EH Ellinwood , AM Nikaido, SK Gupta, DG Heatherly and JK Nishita

Duke University Medical Center, Durham, North Carolina.

Two experiments were designed to examine the pharmacokinetic- pharmacodynamic relationship for the central nervous system and peripheral effects of atropine. According to a random Latin square design, healthy young male volunteers were given i.m. injections containing single doses of placebo or 0.5, 1.0, 2.0 or 4.0 mg of atropine. The central nervous system tests included wheel tracking, a coordination task, and digit symbol substitution, a memory-psychomotor speed task; the physiological variable was heart rate.
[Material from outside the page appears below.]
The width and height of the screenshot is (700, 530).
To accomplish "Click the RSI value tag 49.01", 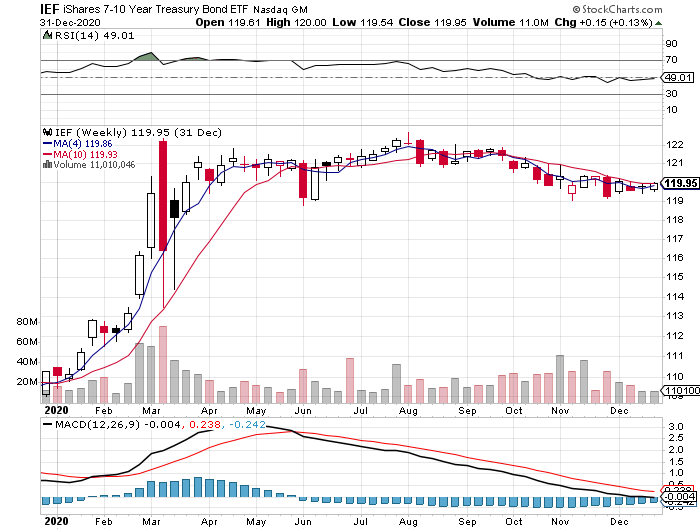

The pharmacokinetics of atropine were best described by a two-compartment model with very rapid first order absorption. Changes in plasma atropine levels and heart rate closely overlapped for all four doses throughout most of the time course. In contrast, the differential time course of changes in atropine levels and behavioral impairment indicates that pharmacokinetics is not the primary rate-limiting mechanism for the central nervous system effects of atropine. Alternative explanations are discussed, including differential atropine effects on peripheral M2 receptors mediating a heart rate effect and on CNS M1 receptors mediating the memory-psychomotor effect.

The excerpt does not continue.